*Task instructions:* Everything from the line that contains "Viewport: 533px width, 1154px height." to the end of the data below is to be reproduced verbatim; leave all else out.

*Data provided:*
---+---

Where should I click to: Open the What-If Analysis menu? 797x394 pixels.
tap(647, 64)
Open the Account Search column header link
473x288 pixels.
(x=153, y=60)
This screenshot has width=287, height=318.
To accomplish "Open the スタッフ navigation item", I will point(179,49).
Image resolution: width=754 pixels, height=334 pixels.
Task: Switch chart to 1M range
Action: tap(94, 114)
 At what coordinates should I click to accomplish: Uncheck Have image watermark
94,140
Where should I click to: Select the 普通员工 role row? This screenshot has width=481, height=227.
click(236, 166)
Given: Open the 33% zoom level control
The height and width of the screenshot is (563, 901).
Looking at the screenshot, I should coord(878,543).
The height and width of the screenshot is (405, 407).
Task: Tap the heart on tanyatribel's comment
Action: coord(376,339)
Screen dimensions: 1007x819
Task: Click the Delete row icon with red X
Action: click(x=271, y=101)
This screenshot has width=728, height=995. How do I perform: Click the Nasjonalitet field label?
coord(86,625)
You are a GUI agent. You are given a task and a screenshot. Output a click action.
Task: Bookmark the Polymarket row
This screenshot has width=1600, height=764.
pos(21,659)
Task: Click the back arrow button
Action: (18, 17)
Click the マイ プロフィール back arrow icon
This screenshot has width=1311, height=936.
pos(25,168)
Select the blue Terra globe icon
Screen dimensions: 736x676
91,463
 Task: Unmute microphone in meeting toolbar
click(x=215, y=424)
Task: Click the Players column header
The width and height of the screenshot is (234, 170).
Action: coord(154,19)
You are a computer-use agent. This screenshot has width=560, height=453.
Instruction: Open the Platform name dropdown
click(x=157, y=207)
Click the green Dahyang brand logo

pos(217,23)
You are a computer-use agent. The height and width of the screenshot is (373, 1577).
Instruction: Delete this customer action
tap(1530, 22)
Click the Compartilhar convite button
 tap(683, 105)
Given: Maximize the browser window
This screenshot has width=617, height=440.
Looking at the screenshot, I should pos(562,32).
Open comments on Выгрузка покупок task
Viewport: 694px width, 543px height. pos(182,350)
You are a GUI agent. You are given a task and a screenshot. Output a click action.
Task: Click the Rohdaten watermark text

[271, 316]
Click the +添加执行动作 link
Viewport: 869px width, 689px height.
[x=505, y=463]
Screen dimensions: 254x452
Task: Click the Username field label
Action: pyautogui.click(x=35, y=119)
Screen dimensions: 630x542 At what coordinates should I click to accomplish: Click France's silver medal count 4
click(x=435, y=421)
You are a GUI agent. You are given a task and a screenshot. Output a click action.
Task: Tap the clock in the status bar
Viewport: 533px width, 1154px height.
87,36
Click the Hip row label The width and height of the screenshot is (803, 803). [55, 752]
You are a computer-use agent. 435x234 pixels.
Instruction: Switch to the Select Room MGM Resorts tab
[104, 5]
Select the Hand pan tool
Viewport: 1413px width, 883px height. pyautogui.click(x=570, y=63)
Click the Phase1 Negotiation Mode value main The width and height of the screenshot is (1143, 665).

---+---

*Answer to the problem:*
Viewport: 533px width, 1154px height.
87,36
Click the Hip row label The width and height of the screenshot is (803, 803). [55, 752]
You are a computer-use agent. 435x234 pixels.
Instruction: Switch to the Select Room MGM Resorts tab
[104, 5]
Select the Hand pan tool
Viewport: 1413px width, 883px height. pyautogui.click(x=570, y=63)
Click the Phase1 Negotiation Mode value main The width and height of the screenshot is (1143, 665).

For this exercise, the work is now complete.